RD-54 is by far the most iconic backpack of the Soviet-Afghan war, as it was pretty much the only one availiable in big numbers. However, these backpacks were limited to airborne and spetsnaz units. As always, there are exceptions, but infantry regiments had almost no access to this piece of equipment.
All further backpacks discussed in this article are actually civilian bags, rather than military issued. The name of "Kolobok" comes from an old russian fairytale, featuring a round creature made from dough. Since this rucksack came to the similar shape when it was fully packed, it got this nickname.
The "Kolobok" was not actually some specific model, but more like a nickname for the rucksacks of a certain type. They originated from Abalakov brothers, who invented this type of rucksacks for the Soviet mountain touristic community. For a long time this was the only available rucksack in the Soviet Union.

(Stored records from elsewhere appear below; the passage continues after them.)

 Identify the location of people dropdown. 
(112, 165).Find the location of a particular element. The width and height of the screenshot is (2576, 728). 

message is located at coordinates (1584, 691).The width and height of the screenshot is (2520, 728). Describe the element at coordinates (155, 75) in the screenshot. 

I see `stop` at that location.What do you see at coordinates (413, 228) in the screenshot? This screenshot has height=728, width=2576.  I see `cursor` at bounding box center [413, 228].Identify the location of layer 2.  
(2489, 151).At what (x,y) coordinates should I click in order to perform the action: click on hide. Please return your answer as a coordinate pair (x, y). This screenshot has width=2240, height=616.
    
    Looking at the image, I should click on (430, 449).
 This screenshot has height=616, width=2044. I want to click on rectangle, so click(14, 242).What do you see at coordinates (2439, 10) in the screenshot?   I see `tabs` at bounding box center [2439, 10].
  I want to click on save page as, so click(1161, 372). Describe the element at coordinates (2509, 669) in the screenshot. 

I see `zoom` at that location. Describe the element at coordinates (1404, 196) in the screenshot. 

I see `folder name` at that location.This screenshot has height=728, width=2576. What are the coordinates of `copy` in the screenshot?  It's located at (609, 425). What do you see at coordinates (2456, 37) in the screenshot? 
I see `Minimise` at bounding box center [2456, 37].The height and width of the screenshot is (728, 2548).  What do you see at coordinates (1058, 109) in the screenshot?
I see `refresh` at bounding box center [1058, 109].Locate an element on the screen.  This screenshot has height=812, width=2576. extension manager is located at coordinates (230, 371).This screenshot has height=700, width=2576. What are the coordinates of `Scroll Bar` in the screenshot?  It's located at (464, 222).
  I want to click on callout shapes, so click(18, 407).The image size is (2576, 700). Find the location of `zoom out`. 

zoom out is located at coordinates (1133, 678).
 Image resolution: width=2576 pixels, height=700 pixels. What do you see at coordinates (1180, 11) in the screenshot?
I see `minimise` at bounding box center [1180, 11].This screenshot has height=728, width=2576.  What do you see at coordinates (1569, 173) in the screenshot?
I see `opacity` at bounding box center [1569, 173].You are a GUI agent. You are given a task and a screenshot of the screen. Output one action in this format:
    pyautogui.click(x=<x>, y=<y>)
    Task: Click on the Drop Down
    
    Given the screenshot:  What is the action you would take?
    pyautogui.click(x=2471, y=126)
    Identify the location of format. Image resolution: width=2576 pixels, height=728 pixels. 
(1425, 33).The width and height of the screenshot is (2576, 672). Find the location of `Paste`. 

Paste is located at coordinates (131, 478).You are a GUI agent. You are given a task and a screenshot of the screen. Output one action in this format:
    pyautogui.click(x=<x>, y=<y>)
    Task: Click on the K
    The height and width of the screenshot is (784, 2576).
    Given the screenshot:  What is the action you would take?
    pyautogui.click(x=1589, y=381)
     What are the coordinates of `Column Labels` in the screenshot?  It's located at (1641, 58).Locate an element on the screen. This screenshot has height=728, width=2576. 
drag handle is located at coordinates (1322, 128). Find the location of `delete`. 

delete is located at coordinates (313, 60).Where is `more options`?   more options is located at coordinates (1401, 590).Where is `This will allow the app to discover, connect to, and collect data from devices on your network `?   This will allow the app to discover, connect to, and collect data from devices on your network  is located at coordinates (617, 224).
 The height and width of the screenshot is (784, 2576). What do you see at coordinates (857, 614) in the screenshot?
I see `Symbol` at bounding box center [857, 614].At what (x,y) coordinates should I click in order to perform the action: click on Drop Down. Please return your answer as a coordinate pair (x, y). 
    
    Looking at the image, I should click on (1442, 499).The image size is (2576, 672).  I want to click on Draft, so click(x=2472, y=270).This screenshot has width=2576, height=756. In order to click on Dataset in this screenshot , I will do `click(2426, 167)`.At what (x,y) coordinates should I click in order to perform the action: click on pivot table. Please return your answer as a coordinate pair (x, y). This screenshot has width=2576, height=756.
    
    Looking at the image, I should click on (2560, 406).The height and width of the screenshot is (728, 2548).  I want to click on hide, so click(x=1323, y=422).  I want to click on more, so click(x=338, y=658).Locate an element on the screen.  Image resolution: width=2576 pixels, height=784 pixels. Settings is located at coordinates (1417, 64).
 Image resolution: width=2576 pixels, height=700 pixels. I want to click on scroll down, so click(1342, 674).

There are no evidence, that the Soviet military ever had any contracts or bought any of these rucksacks officially. However, they were widespread among the troops stationed in Afghanistan, but most likely, all of these were private purchased ones.
The rucksack itself is huge in soviet standards - around 80l capacity. They are not great for the modern standards, but they did offer much better comfort than a regular veshmeshok and much bigger capacity than a regular RD-54. In the army they were limited to the numbers privately purchased by officers, so it would be unusual to see more than one in a section.
A rucksack which was rare both in the Afghanistan and on the civilian market. The rucksack consists of two parts - the bag and the frame. Light aluminum frame made it possible to make this rucksack very high capacity and still possible to carry around.
The name refers to Ermak Timofeevich, hero of russian folklore. He was familiar with the long walks, just like the potential users of the rucksack.
There is not much to say about this rucksack, as it was not very popular and was never produced in big numbers. It did see some service in Afghanistan, but it was limited not only because it was only purchased, just like the kolobok, but simply because it was not very wide spread in the shops in the USSR.
Overall, all the rucksacks models which were used during the Soviet-Afghan war are described in the paragraphs above. There is very limited information or evidence about the use of other rucksacks. It is still wise to say that soviet soldiers used some captured backpacks and there is a chance that they have used backpacks purchased in Afghanistan. But the evidence of this is very limited.